# Directions for this task:
Transcribe the closing lines of the listing exactly, starting at the one that contains "Instruction: Click the header" and including the last.

# Material provided:
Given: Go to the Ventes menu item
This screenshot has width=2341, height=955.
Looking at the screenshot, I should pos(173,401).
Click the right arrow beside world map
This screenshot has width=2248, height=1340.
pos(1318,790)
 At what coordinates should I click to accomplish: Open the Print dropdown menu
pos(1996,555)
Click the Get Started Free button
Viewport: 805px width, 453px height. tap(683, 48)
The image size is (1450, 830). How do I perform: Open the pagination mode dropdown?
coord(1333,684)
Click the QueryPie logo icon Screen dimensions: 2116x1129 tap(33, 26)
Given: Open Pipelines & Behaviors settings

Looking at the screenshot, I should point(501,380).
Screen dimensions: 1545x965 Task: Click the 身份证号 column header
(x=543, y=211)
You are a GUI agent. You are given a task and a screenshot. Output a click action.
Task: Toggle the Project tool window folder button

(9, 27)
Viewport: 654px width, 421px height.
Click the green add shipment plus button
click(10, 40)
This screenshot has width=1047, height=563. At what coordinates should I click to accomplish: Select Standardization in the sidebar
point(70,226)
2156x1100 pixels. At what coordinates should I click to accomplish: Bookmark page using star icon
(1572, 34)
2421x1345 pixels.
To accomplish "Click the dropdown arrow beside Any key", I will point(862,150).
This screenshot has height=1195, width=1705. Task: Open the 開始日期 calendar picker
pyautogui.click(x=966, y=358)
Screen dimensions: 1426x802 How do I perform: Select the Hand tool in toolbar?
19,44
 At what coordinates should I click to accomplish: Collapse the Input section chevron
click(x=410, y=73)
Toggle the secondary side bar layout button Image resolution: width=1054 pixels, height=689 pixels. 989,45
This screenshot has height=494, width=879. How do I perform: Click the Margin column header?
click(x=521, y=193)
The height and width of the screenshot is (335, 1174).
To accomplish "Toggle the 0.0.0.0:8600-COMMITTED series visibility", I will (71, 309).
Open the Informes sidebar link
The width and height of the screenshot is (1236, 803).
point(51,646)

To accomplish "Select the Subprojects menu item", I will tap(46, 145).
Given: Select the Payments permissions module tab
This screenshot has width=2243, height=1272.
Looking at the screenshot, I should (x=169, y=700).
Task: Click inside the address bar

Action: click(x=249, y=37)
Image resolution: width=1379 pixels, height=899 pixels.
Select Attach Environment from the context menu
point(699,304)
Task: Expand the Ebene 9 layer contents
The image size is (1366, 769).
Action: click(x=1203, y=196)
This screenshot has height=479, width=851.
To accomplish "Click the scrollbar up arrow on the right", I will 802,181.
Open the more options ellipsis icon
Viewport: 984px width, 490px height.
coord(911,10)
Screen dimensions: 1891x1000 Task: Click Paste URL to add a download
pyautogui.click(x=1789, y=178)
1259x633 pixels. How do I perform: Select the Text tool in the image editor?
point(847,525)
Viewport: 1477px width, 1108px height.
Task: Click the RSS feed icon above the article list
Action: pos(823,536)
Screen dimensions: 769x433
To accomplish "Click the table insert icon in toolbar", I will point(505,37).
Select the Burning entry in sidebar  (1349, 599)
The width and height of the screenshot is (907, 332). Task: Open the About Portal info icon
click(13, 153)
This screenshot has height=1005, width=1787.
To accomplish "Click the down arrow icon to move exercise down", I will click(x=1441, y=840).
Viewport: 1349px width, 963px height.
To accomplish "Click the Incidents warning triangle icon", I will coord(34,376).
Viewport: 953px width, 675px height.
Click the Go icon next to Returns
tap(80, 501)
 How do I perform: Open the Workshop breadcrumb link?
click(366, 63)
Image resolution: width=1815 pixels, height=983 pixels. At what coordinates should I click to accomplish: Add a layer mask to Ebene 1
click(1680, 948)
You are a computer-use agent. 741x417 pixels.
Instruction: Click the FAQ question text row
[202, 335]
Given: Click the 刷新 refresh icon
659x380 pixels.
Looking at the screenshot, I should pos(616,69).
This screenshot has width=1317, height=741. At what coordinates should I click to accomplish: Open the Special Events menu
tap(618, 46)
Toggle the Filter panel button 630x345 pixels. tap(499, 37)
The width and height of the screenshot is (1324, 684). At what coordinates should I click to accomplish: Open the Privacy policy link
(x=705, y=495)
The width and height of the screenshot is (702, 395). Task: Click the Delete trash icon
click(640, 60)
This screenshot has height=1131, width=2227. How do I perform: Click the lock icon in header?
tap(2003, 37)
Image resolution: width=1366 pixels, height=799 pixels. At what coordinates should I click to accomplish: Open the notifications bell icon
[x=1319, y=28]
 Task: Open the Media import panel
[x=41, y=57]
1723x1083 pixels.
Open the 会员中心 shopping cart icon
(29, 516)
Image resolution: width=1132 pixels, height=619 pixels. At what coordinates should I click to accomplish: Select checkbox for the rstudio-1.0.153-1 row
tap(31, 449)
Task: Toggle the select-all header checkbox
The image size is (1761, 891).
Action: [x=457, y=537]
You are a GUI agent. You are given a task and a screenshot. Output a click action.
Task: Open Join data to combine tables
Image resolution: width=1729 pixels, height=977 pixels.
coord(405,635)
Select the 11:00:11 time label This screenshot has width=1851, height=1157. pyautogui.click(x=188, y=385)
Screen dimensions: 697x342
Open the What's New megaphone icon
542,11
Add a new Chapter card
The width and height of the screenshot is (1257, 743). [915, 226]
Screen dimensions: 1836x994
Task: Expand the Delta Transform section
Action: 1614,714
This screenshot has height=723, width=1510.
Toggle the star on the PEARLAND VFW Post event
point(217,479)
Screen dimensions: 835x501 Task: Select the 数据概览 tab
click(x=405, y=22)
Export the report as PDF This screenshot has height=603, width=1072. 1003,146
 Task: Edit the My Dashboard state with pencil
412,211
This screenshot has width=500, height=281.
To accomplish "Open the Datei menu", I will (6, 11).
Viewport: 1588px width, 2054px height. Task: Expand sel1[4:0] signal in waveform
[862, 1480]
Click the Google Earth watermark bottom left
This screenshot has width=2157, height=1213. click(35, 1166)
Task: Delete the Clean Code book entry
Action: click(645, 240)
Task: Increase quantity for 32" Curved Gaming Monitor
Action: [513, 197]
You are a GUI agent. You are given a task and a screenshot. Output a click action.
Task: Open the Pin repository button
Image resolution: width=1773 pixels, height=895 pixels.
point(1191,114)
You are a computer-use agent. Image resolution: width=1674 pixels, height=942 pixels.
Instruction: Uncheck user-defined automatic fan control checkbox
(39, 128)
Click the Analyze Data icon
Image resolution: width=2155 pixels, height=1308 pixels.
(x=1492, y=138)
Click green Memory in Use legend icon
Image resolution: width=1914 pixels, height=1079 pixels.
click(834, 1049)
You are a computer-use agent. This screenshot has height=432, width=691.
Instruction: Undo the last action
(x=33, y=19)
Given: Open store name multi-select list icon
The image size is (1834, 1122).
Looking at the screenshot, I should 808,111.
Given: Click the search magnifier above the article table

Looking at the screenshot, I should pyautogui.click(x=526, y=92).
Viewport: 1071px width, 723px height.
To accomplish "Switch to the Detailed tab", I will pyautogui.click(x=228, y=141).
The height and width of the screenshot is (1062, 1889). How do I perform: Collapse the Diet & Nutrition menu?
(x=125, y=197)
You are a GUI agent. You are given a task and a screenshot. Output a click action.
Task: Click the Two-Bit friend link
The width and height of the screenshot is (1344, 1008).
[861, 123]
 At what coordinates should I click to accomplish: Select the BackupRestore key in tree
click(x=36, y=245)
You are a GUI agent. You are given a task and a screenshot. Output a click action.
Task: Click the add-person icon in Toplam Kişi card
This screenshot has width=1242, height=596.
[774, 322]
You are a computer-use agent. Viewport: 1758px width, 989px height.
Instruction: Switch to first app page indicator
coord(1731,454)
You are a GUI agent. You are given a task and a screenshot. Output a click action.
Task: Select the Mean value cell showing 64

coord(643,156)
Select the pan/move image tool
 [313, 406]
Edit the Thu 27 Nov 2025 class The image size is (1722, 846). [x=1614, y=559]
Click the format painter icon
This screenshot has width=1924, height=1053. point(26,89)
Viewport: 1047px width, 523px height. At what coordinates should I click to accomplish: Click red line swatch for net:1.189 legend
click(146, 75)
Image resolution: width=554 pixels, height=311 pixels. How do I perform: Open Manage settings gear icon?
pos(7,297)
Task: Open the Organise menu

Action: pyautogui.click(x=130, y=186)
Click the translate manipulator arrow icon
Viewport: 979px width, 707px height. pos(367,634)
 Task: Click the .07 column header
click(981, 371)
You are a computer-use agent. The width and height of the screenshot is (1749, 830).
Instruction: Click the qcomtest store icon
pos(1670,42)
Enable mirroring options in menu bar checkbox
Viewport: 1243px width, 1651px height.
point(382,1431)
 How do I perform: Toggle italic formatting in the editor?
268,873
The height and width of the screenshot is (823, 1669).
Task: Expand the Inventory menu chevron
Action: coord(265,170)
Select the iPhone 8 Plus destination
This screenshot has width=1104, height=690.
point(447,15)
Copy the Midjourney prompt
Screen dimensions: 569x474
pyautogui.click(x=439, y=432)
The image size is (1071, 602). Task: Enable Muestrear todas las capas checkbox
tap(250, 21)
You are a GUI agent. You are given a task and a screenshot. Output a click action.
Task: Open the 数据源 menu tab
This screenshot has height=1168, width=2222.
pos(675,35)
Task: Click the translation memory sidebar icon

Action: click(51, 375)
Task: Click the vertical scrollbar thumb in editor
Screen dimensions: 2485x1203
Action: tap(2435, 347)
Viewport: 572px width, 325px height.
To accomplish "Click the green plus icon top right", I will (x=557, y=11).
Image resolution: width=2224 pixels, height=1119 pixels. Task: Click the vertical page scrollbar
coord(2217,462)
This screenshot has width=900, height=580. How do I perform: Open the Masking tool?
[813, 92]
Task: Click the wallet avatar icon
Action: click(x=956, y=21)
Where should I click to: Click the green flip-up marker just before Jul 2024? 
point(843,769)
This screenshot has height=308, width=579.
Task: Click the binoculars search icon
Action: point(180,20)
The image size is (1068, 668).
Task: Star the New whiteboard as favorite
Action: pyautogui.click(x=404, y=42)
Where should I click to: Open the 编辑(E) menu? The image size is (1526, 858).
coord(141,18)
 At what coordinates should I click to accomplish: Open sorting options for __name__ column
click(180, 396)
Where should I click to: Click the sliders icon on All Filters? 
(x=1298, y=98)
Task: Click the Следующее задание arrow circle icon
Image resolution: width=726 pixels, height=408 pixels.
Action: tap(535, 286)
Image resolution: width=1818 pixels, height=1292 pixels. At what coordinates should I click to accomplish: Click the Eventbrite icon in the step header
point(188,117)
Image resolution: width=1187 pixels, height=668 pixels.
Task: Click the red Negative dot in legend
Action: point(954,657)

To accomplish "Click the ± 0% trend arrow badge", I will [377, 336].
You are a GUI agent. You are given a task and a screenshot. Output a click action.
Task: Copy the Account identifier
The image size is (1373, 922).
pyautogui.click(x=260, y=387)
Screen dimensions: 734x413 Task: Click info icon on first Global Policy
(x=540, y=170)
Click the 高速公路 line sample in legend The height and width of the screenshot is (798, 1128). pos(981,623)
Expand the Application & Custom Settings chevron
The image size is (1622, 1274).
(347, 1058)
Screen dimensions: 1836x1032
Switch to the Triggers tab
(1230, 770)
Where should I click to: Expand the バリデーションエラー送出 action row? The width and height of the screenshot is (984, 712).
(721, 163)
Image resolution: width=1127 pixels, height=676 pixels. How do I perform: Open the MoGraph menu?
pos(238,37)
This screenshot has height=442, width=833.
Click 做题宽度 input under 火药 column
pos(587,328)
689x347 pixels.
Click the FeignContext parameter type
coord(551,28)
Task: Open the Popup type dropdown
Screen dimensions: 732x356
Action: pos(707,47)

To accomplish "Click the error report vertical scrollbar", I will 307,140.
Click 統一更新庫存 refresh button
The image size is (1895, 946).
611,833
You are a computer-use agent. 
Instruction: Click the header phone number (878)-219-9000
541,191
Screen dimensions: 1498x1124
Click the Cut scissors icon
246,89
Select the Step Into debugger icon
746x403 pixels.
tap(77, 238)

# Problem solution:
Instruction: Click the header phone number (878)-219-9000
541,191
Screen dimensions: 1498x1124
Click the Cut scissors icon
246,89
Select the Step Into debugger icon
746x403 pixels.
tap(77, 238)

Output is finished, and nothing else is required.